It was hard to tell what caused the most heat… the blazing sun, the shimmering sand, the diesel engine a few centimetres from my feet or the gearbox next to me. But the combination certainly had the sweat streaming down my face. My water bottle had been emptied hours before, and for the past hour or so, I had been straining my eyes searching for the signboard that would end my suffering.
Had the place closed down? Had I taken the wrong turn-off? Or was I delirious because of the heat and thirst? Maybe I passed the place without noticing. Then, suddenly, the sign was there, right in front of me. My victorious yell sounded more like a croak in my dry throat. ‘Namib Inn’, proclaimed the sign.
I stopped behind a Ford 4×4 with a canopy and crossed the few metres to the entrance of the bar. This is an isolated part of the world, so I was surprised to see seven men lined up along the counter. “Howdy!” I said, taking the nearest stool. The customers responded with a “Hi” and a wave. The barman asked what it would be and I ordered two ice-cold beers, dropping a handful of coins on the counter.
Suddenly, a blowfly appeared from somewhere and circled my head. I tried to swat it, but missed. It made a wide circle, banked and came in with determination as if attacking me. Again, I tried to hit it, but missed. “That damn thing has been pestering us for the past half an hour,” said the barman. “If you see it sitting somewhere, use this to kill it,” he added, pointing to a can of insect aerosol.
I tried to smile. But it was too painful with cracked lips – so I just nodded. “What direction have you come from?” asked one of the customers. I pointed north. “Hot?” he asked. “Very,” I replied. I poured my first beer and emptied the glass.
The customer sitting next to me said, “I was just telling them about an incident I had with a hyena last night.” He shifted his wide-brimmed hat further back on his head, exposing a wide red forehead. “I was sleeping in the back of my truck when I heard a noise at the front. I looked through the side window of the cabin and saw a huge hyena trying to force its head through the passenger side window, which was open a few inches.

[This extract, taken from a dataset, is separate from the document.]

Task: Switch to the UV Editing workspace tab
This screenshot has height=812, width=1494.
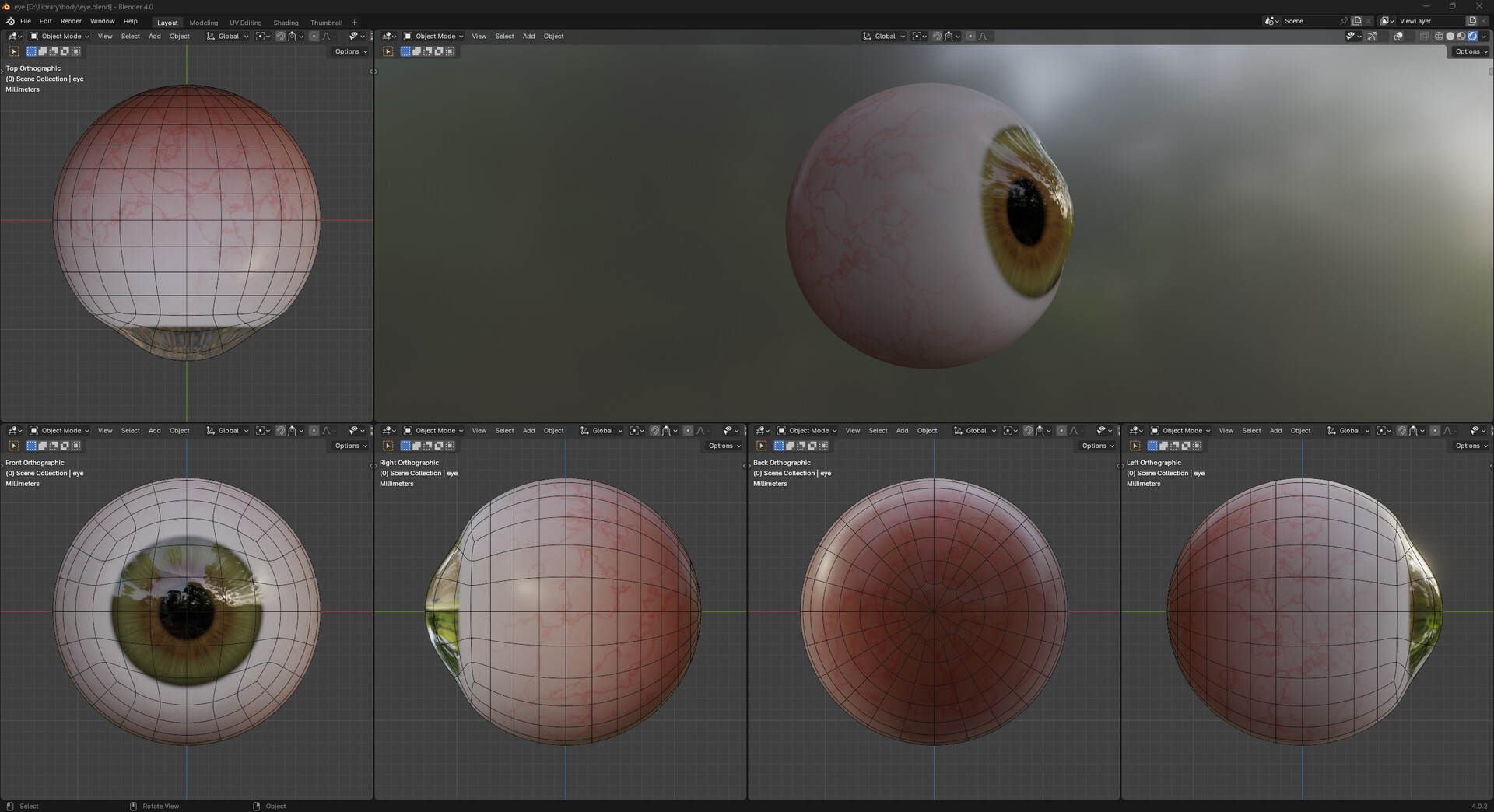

I shouted and banged against the side of the canopy, but it took no notice. “There was a packet with biltong on the seat and I suppose the hyena was trying to get it.” At this point in his story, he picked up something I hadn’t noticed before, a can of pepper spray in front of him on the counter.
"Then I remembered this stuff that was forced on me by a gunshop, so I decided to see if it was worth anything. I opened the sliding window between the canopy and the cab, took aim and pressed the button. Boy, you should have seen that hyena take off!” He burst out laughing, read the name of the spray out loud, and replaced the can on the counter. “This stuff works for about half an hour, so I’m sure that hyena didn’t think about biltong for a while!” he said.
I chuckled and relaxed with my second beer, sipping it slowly and savouring it. Then, as I looked up, there it was again, that damn blowfly, sitting on the brim of Hyena Slayer’s hat. This was a hunting situation, so I didn’t take my eyes off my prey as I cautiously reached across the counter for the insect aerosol.
I touched the can and took hold of it. Hyena Slayer was looking the other way. Good! I didn’t want the insecticide to get into his eyes. I carefully aimed the can in the right direction, and gently but firmly pressed the button. At that precise moment, Hyena Slayer turned his head. His eyes bulged. His red face turned purple. His mouth opened and he shouted, ”No!”
It was too late. The spray enveloped his face. He seemed to lose his balance, the stool toppled slowly backwards and he fell heavily onto his back. The blowfly took off and flew along the bar, right across the heads of the other guys. I tell you…if that fly was a bomber, it could have dropped a bomb on every customer’s head. So I played anti-aircraft and sort of carried that blowfly on the insecticide along the bar.
Suddenly everybody was shouting at once. “What the hell are you doing?” “Are you bloody crazy?!” Realising something was very wrong, I looked down, and, to my horror, saw that the can in my hand was not the familiar yellow and green insecticide aerosol, but a red and black container – the pepper spray!
There was only one course of action. I placed the can on the counter, walked briskly out of the bar, not touching my second beer, climbed into the Landy and floored the accelerator. So, what did I learn from my little ‘hunting experience’? Firstly, make sure that the weapon you’re about to use is appropriate before you press the trigger.
Secondly, although I can’t tell you what effect pepper spray has on a blowfly, its effect on humans is instantaneous, clearly visible and highly audible. Hyena Slayer had claimed the results would last about 30 minutes. By that time, I was 70km south of the Namib Inn, and going fast.